Carnegie Mellon University
May 02, 2023

Carnegie Mellon Women's Association Honors Senior Mona Yuan

By Kirsten Heuring

Jocelyn Duffy
  • Associate Dean for Communications, MCS
  • 412-268-9982

The American Cancer Society predicts that more than 50,000 Americans will be diagnosed with a form of oral cancer in 2023. Carnegie Mellon University senior Mona Yuan's research may help change the way those and future patients are treated.

As an undergraduate research assistant in the Scheff Lab at UPMC Hillman Cancer Center since January 2022, Yuan investigates how opioids affect patients who have oral cancer. Oral cancer is one of the most painful forms of cancer, and many patients are prescribed opioid pain medication. However, Yuan said doctors were unsure about if these painkillers could exacerbate the disease.

"It's a very important issue," said Yuan whose major was neurobiology. "If it's making their cancer worse, then patients should not be taking so many pain meds. But at the same time, we can't leave patients in pain."

Yuan said she and other researchers found that opioids decrease the strength of the immune system in patients with oral cancer, making it harder for them to fight off the disease. With that knowledge, the lab plans to find other treatments for oral cancer pain going forward.

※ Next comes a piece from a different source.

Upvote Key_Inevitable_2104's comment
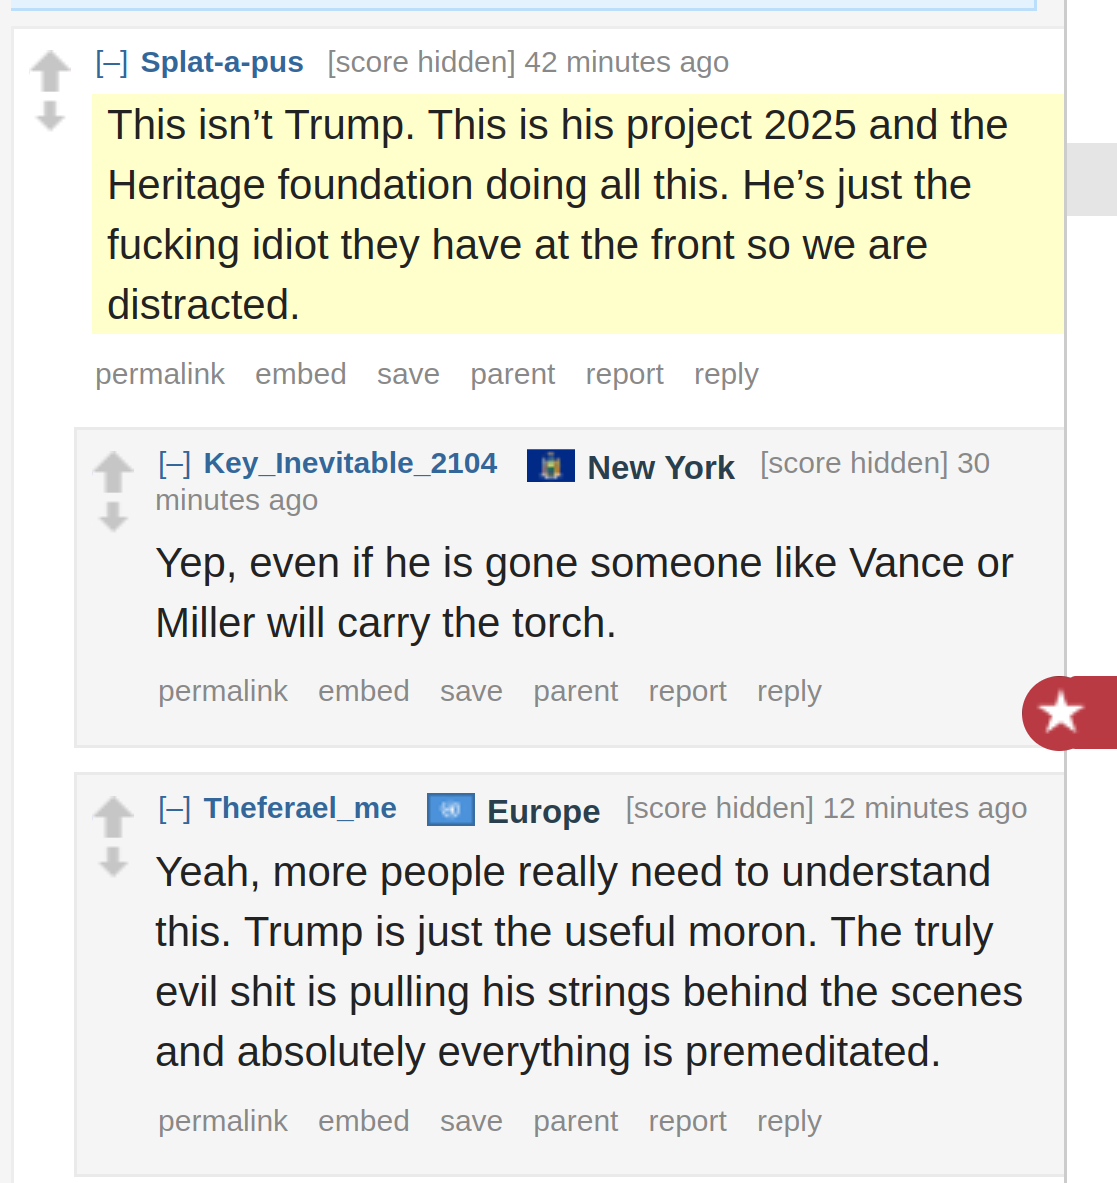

When she arrived at Carnegie Mellon, Yuan knew she wanted to pursue research early, so she started in the Chamanzer lab her first year. She helped develop and test non-invasive neural interfaces.

"I was really looking for that lab experience early on, working on a bench, doing wet lab research, and learning different biology techniques," she said. Joining the Scheff Lab offered her a new perspective through clinical research. "I knew that I wanted to conduct more translational research that would improve the treatment and quality of life for patients."

Outside of lab work, Yuan serves as a teaching assistant for the Modern Biology Lab led by Carrie Doonan, teaching professor and the director of the undergraduate biological sciences laboratories.

Yuan also is a member of the pre-health fraternity Alpha Epsilon Delta and the CMU Health Professions Program. A captain of the Carnegie Mellon Track and Field Team, she finished third in the 800m race at the Westminster Invitational in early April.

"Without running, my experience at CMU would have been very different," Yuan said. "Running has taught me so many skills beyond just on the track. I'm extremely thankful that I got the opportunity to compete at this level."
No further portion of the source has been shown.